El histórico Ritz de Madrid, bajo la gestión de Mandarin Oriental, ha recuperado su esplendor original y lo ha proyectado hacia el siglo XXI
En el competitivo mundo de la hotelería de lujo, pocos establecimientos logran combinar con tanta precisión la tradición y la innovación como el Mandarin Oriental Ritz, Madrid. Tras la mayor renovación en la historia del emblemático Ritz, el hotel no solo ha recuperado la grandeza de 1910, sino que ha sabido reinterpretarla para responder a las expectativas del viajero contemporáneo.
Ver esta publicación en Instagram
Su ubicación es inmejorable: en pleno Triángulo del Arte, rodeado por el Museo del Prado, el Thyssen-Bornemisza y el Reina Sofía. Este enclave convierte al hotel en un punto de encuentro privilegiado entre cultura, historia y hospitalidad de excelencia.
El diseño interior refleja una fusión entre el espíritu madrileño y una visión cosmopolita. Las hojas doradas y plateadas en los techos, junto con la majestuosa cúpula de cristal de Palm Court, son símbolos de un proyecto arquitectónico que respeta la herencia del Ritz y la eleva con un lenguaje contemporáneo.
Las habitaciones y suites, concebidas como auténticos refugios de sofisticación, destacan por sus detalles artesanales y vistas despejadas a la ciudad. El spa, con una de las piscinas cubiertas más hermosas de España, ofrece un espacio de bienestar que complementa la experiencia de lujo integral.

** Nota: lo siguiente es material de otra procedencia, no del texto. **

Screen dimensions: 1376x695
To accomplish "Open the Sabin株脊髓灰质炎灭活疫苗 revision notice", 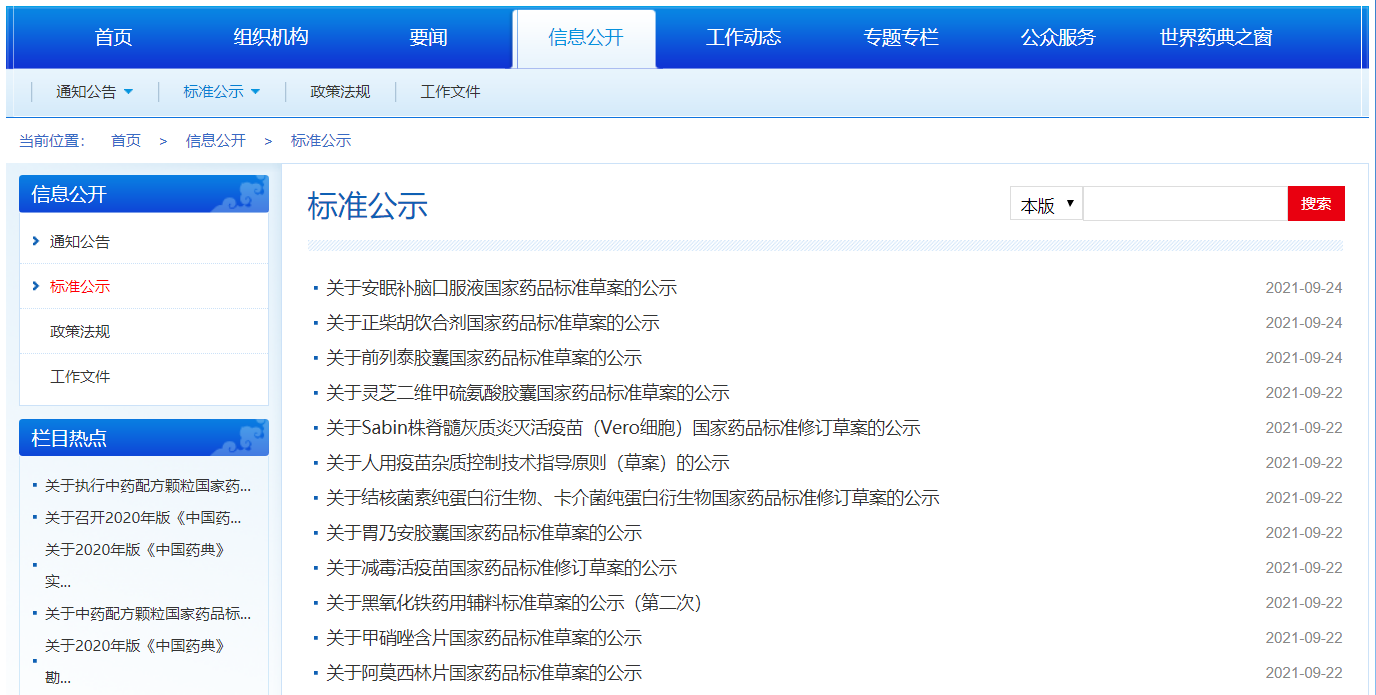I will pos(623,428).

La propuesta gastronómica merece un capítulo aparte. Guiada por la visión creativa del chef Quique Dacosta, la oferta incluye espacios como Palm Court, The Champagne Bar, el multipremiado Deessa con dos estrellas Michelin, el bar Pictura y El Jardín del Ritz. Cada uno de ellos aporta una identidad propia, consolidando al hotel como destino gastronómico de referencia en Madrid.
El Mandarin Oriental Ritz, Madrid, se reafirma así como un establecimiento que no solo preserva la historia, sino que la transforma en una experiencia contemporánea de lujo, cultura y hospitalidad.